PROBLEM STATEMENT
Transcribe every record exactly.
* * * * * * *
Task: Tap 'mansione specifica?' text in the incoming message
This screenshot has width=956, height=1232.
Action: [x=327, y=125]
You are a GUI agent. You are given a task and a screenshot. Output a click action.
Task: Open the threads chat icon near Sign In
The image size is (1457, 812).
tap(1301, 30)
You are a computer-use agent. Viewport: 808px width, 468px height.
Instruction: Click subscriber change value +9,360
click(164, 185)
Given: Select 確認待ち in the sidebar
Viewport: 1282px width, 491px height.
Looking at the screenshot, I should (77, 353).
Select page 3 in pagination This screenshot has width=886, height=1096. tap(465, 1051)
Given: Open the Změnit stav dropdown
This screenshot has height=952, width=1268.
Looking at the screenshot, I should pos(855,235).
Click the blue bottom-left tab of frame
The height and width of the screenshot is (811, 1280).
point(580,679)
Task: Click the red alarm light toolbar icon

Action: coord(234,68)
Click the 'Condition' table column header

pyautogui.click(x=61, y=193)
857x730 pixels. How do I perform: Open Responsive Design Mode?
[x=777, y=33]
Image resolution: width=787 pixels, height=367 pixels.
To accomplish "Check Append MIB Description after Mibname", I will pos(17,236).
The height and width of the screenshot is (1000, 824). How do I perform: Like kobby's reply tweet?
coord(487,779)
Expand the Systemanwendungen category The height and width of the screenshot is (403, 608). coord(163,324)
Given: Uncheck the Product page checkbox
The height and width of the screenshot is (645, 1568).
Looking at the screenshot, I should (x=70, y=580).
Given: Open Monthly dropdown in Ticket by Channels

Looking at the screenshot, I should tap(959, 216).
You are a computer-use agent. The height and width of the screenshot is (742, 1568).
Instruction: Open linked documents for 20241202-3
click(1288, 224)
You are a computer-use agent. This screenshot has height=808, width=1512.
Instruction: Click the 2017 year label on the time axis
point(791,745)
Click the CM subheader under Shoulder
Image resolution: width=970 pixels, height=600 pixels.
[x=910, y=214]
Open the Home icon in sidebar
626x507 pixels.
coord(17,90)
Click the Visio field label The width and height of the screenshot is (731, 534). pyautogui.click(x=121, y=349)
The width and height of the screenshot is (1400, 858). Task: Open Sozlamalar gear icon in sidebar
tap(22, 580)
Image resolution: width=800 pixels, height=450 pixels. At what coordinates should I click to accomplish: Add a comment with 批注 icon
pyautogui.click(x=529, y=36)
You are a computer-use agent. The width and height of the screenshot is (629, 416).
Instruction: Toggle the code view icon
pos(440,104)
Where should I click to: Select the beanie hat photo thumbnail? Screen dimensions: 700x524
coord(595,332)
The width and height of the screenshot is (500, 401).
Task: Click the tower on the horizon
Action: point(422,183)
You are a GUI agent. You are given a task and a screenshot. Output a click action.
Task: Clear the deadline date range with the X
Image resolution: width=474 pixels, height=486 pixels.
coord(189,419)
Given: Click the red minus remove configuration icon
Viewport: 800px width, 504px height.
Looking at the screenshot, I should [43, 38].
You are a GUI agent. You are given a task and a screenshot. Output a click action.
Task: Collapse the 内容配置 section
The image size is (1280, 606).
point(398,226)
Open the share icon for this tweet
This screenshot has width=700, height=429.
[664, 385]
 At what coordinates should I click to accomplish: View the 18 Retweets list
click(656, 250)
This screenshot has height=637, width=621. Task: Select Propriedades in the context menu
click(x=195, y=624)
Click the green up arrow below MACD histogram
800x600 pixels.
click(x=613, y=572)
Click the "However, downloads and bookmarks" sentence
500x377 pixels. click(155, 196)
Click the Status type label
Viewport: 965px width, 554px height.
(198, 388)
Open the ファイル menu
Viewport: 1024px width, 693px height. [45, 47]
* * * * * * *
OUTPUT FOR THIS EXERCISE
Task: Tap 'mansione specifica?' text in the incoming message
This screenshot has width=956, height=1232.
Action: [x=327, y=125]
You are a GUI agent. You are given a task and a screenshot. Output a click action.
Task: Open the threads chat icon near Sign In
The image size is (1457, 812).
tap(1301, 30)
You are a computer-use agent. Viewport: 808px width, 468px height.
Instruction: Click subscriber change value +9,360
click(164, 185)
Given: Select 確認待ち in the sidebar
Viewport: 1282px width, 491px height.
Looking at the screenshot, I should (77, 353).
Select page 3 in pagination This screenshot has width=886, height=1096. tap(465, 1051)
Given: Open the Změnit stav dropdown
This screenshot has height=952, width=1268.
Looking at the screenshot, I should pos(855,235).
Click the blue bottom-left tab of frame
The height and width of the screenshot is (811, 1280).
point(580,679)
Task: Click the red alarm light toolbar icon

Action: coord(234,68)
Click the 'Condition' table column header

pyautogui.click(x=61, y=193)
857x730 pixels. How do I perform: Open Responsive Design Mode?
[x=777, y=33]
Image resolution: width=787 pixels, height=367 pixels.
To accomplish "Check Append MIB Description after Mibname", I will pos(17,236).
The height and width of the screenshot is (1000, 824). How do I perform: Like kobby's reply tweet?
coord(487,779)
Expand the Systemanwendungen category The height and width of the screenshot is (403, 608). coord(163,324)
Given: Uncheck the Product page checkbox
The height and width of the screenshot is (645, 1568).
Looking at the screenshot, I should (x=70, y=580).
Given: Open Monthly dropdown in Ticket by Channels

Looking at the screenshot, I should tap(959, 216).
You are a computer-use agent. The height and width of the screenshot is (742, 1568).
Instruction: Open linked documents for 20241202-3
click(1288, 224)
You are a computer-use agent. This screenshot has height=808, width=1512.
Instruction: Click the 2017 year label on the time axis
point(791,745)
Click the CM subheader under Shoulder
Image resolution: width=970 pixels, height=600 pixels.
[x=910, y=214]
Open the Home icon in sidebar
626x507 pixels.
coord(17,90)
Click the Visio field label The width and height of the screenshot is (731, 534). pyautogui.click(x=121, y=349)
The width and height of the screenshot is (1400, 858). Task: Open Sozlamalar gear icon in sidebar
tap(22, 580)
Image resolution: width=800 pixels, height=450 pixels. At what coordinates should I click to accomplish: Add a comment with 批注 icon
pyautogui.click(x=529, y=36)
You are a computer-use agent. The width and height of the screenshot is (629, 416).
Instruction: Toggle the code view icon
pos(440,104)
Where should I click to: Select the beanie hat photo thumbnail? Screen dimensions: 700x524
coord(595,332)
The width and height of the screenshot is (500, 401).
Task: Click the tower on the horizon
Action: point(422,183)
You are a GUI agent. You are given a task and a screenshot. Output a click action.
Task: Clear the deadline date range with the X
Image resolution: width=474 pixels, height=486 pixels.
coord(189,419)
Given: Click the red minus remove configuration icon
Viewport: 800px width, 504px height.
Looking at the screenshot, I should [43, 38].
You are a GUI agent. You are given a task and a screenshot. Output a click action.
Task: Collapse the 内容配置 section
The image size is (1280, 606).
point(398,226)
Open the share icon for this tweet
This screenshot has width=700, height=429.
[664, 385]
 At what coordinates should I click to accomplish: View the 18 Retweets list
click(656, 250)
This screenshot has height=637, width=621. Task: Select Propriedades in the context menu
click(x=195, y=624)
Click the green up arrow below MACD histogram
800x600 pixels.
click(x=613, y=572)
Click the "However, downloads and bookmarks" sentence
500x377 pixels. click(155, 196)
Click the Status type label
Viewport: 965px width, 554px height.
(198, 388)
Open the ファイル menu
Viewport: 1024px width, 693px height. [45, 47]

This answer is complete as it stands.